Die Forderungen der Abgeordnetengruppe, zu der aus dem deutschsprachigen Raum die Grünen Eva Lichtenberger und Frithjof Schmidt gehören, sind in 19 Paragraphen verpackt. Wesentlich dabei ist unter anderem die Aufnahme eines neuen Teils in den EU-Jahresbericht zur Menschenrechtssituation weltweit, in der eine Einschätzung der Internetfreiheiten in anderen Ländern erfolgen soll. Zu berücksichtigen seien dabei etwa die allgemeine Verfügbarkeit von Netzzugängen, Regierungsbemühungen zum Filtern, Zensieren oder Blockieren von Internetinhalten sowie eine Aufzählung bekannter Akte der Verfolgung von Individuen oder Gruppen für die friedliche Äußerung politischer, religiöser oder abweichender Meinungen über das Internet.

Darüber hinaus schwebt den Parlamentariern, zu denen auch zwei Vertreter der konservativen Europäischen Volkspartei sowie ein Sozialist gehören, die Einrichtung eines Büros für globale Internetfreiheiten im Bereich der EU-Außenbeziehungen ein. Dieses soll eine weltweite Strategie zur Bekämpfung der Internetbehinderung durch Staaten aufsetzen und dem EU-Rat sowie dem Parlament bei der Erstellung der Liste mit Zensurnationen zuarbeiten. Als anfängliche Aspiranten für den größtenteils öffentlichen Pranger nennt der Entwurf bereits Länder wie Ägypten, Burma, das derzeit wegen der Olympischen Spiele mit seinen Zensurbestrebungen im Vordergrund stehende China, Iran, Kuba, Saudi-Arabien, Syrien, Tunesien, Usbekistan oder Vietnam. Für die erfassten Länder sollen unter anderem Exportbeschränkungen gelten.
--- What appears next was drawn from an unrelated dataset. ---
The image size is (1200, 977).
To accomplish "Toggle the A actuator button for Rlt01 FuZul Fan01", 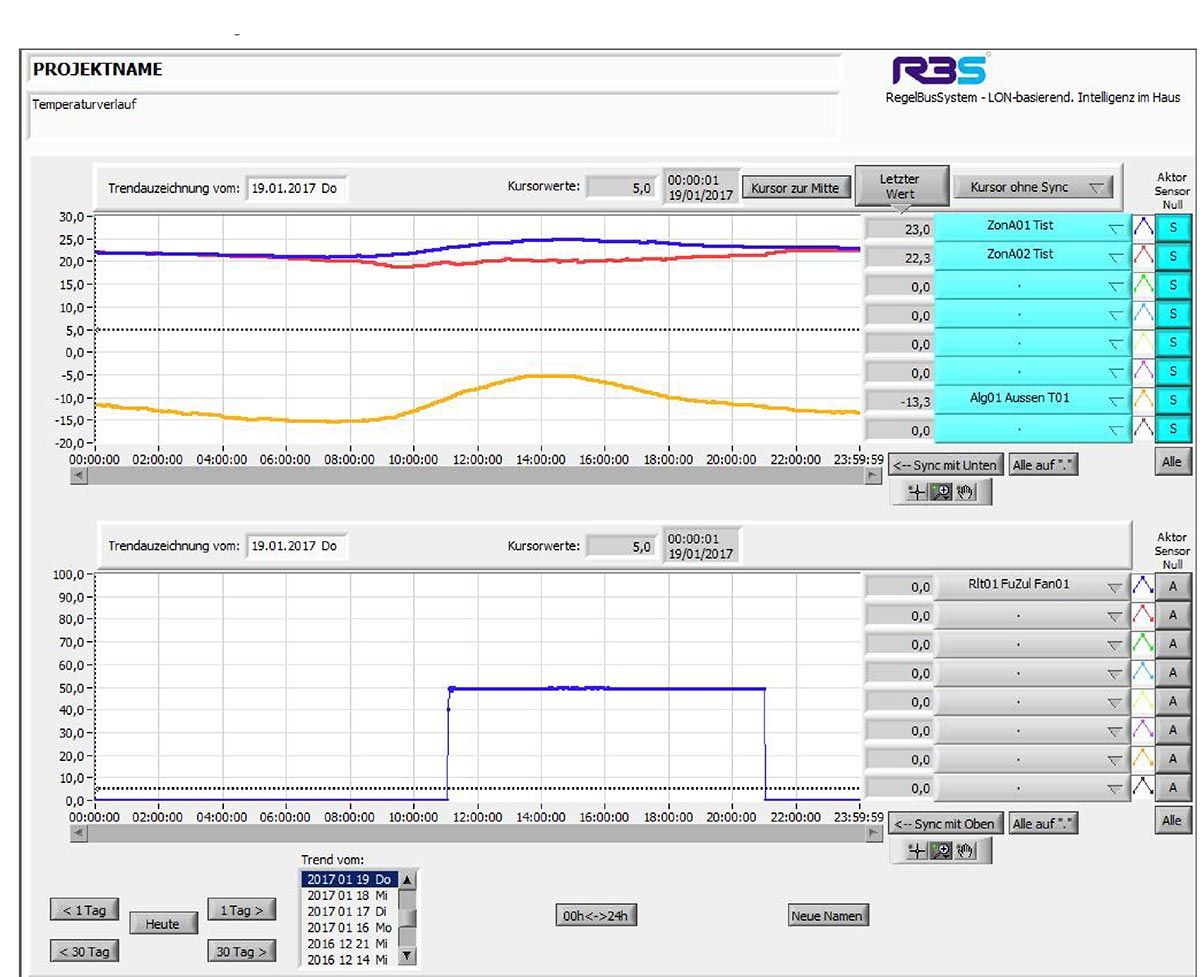I will coord(1173,587).
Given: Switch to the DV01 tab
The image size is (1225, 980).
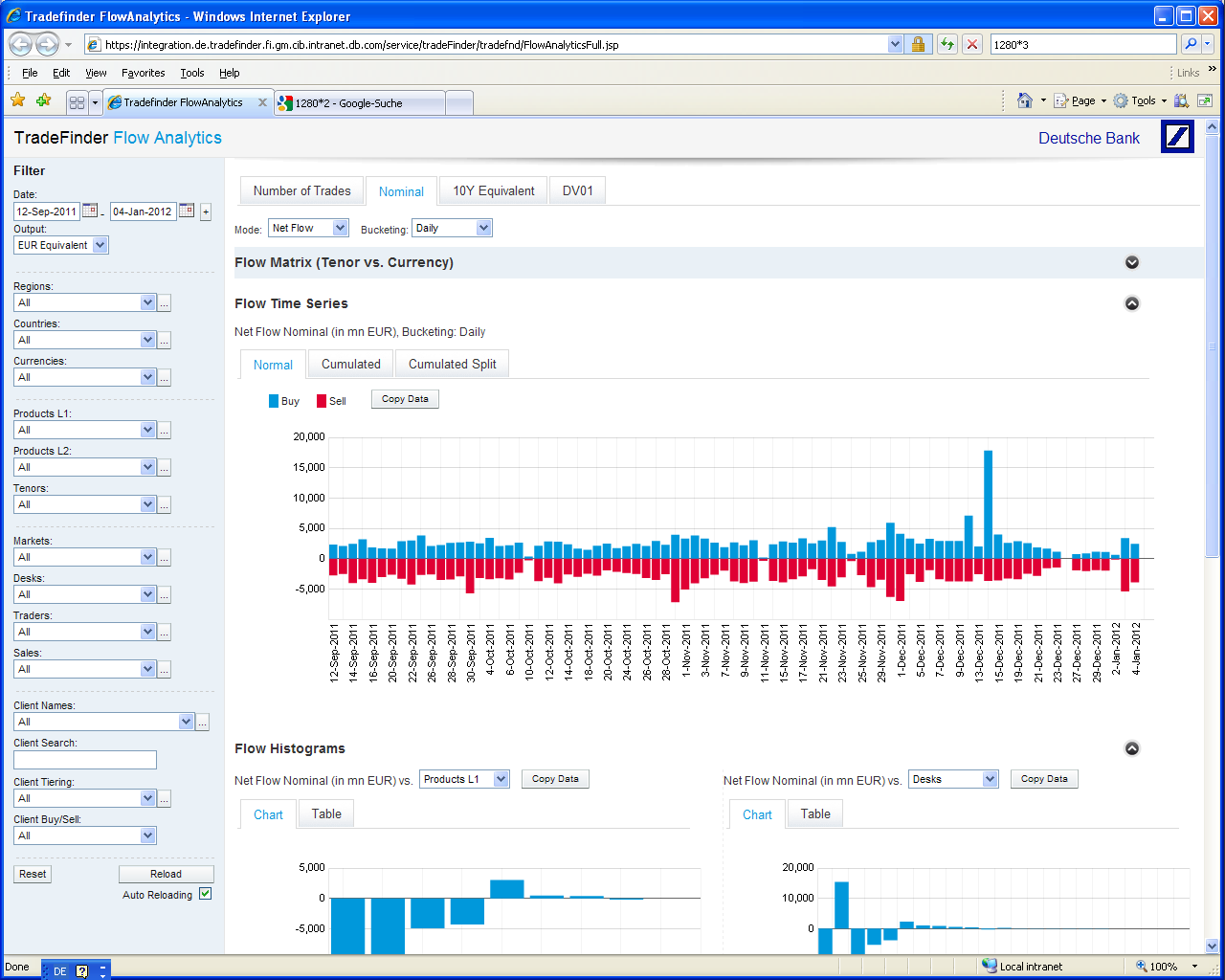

So dürfen dem Papier nach die Betreiber von Suchmaschinen oder Inhalteanbieter aus der EU keine Hardware in Zensurländer ansiedeln, auf der für ihre Dienste wichtige Daten aufbewahrt werden. Europäische Suchmaschinen dürften zudem ihre Leistungen nicht auf Zuruf der gebrandmarkten Nationen ändern und dadurch etwa andere Trefferlisten in den betroffenen Ländern ausspucken. Persönliche Nutzerdaten sollen ferner allein zu legitimen Strafverfolgungszwecken an autoritäre Staaten geliefert werden dürfen, nicht zum Vorgehen gegen Nutzer, die von ihrer Meinungsfreiheit Gebrauch machen. Bei Verstoß gegen die Auflagen drohen nach dem Willen der Abgeordneten sowohl zivil- als auch strafrechtliche Sanktionen. Auch Klagemöglichkeiten von Nutzern gegen Firmen, die sich nicht an die Regeln halten, sollen eröffnet werden.

Eng ausgerichtet ist der Vorschlag am Entwurf für ein ähnliches Vorhaben in den USA, das derzeit aber auf Eis liegt. Zudem forderte auch der Bundestag von der Bundesregierung im Juni einen stärkeren Einsatz für Meinungs- und Pressefreiheit im Internet. Konkret bleibt der deutsche Entschließungsantrag aber weit hinter den in Brüssel diskutierten Bestimmungen zurück. Übergreifende Fraktionsvorstöße im EU-Parlament für EU-Richtlinien sind selten, in der Regel startet die Kommission ein entsprechendes Gesetzgebungsverfahren. Einer der Vorreiter, der niederländische Liberale Jules Maaten, sieht aber raschen Handlungsbedarf: "Wir brauchen mehr Transparenz über die Verwicklung europäischer Firmen in die Internet-Zensur." Nötig seien "Gesetze, die Sanktionen vorsehen". (Stefan Krempl) / (vbr)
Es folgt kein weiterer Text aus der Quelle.